Why does CapCut sometimes swallow AAC and sometimes insist on MP3 as the lowest-common-denominator handshake?
Mobile editors are picky about AAC object types, gain tags, and odd metadata, while well-trodden MP3 paths on older Android decoders often behave more predictably. Search traffic clusters on CapCut import AAC failed, CapCut MP3, mobile editor audio format, AirDrop music sample rate, and WeChat voice quality loss. Converting interview AAC to a 48000 Hz MP3 that matches the video timeline, with an intentional mono speech stem, removes a large class of import succeeds but plays half-speed mysteries. Chat apps frequently re-encode audio invisibly; prefer AirDrop, encrypted cloud links, or cable copy, then re-import through the target app’s documented music lane. MP3 does not launder music rights, guest likeness releases, or background library clearances.
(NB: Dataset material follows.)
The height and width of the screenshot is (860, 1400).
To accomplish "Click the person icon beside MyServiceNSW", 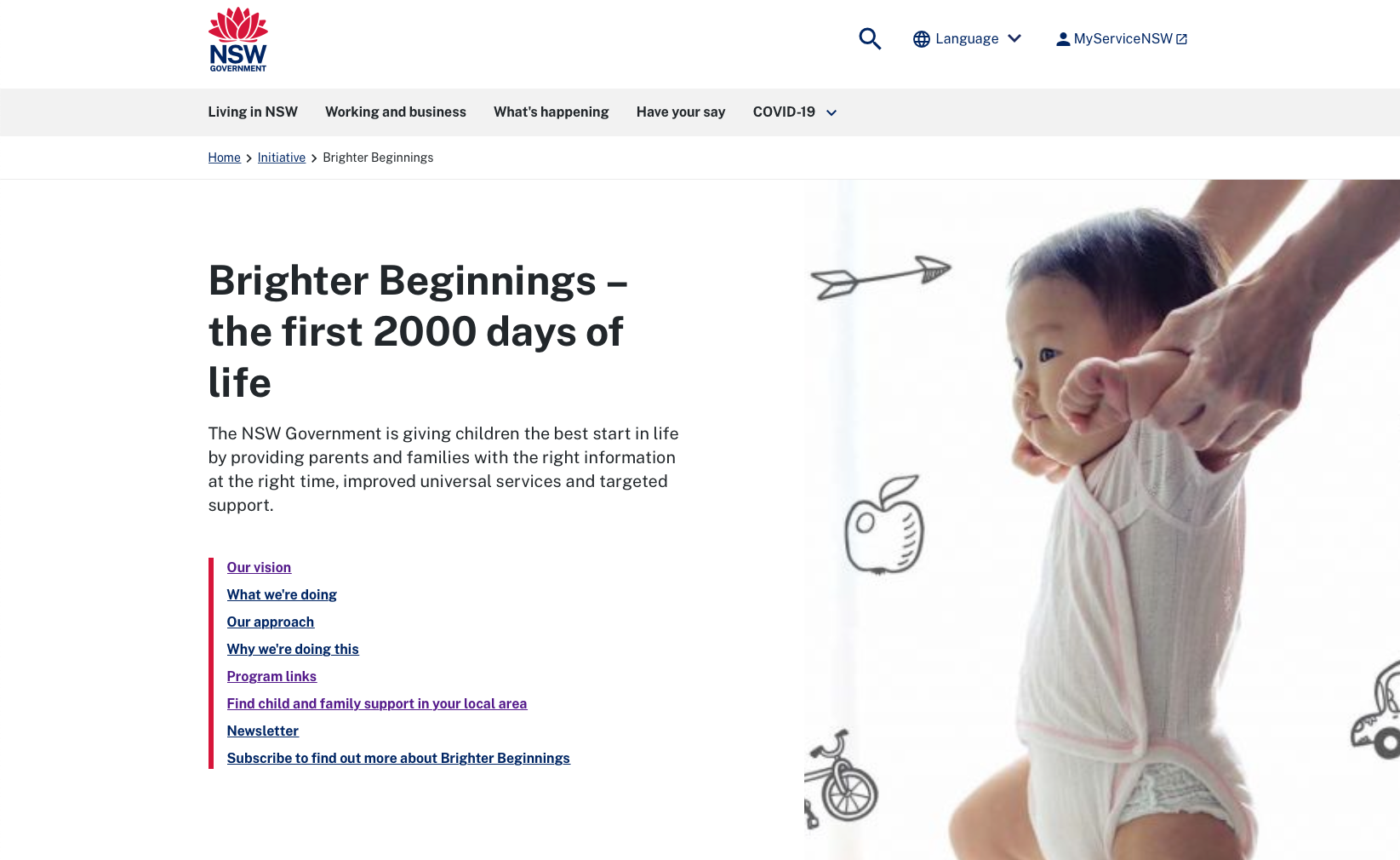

HDR mixes also need dialog levels aligned to picture before you freeze MP3 for mobile.
Mobile import checklist: from laptop AAC to a CapCut-stable MP3
- Trim sponsor reads and do-not-distribute segments on desktop first, export MP3 at the same sample rate as the edit sequence, and label stems clearly as dialogue-mono versus stereo ambience to avoid accidental field collapse.
- Transfer with AirDrop or an encrypted drive into the Files app, not through chat apps; inside CapCut or Jianying use the official import or extract-audio entry instead of saving unknown blobs from previews.
- Scrub five seconds at each end on the timeline for pitch drift or clipped peaks, delete phone scratch copies, and keep desktop AAC hashes linked in your work ticket.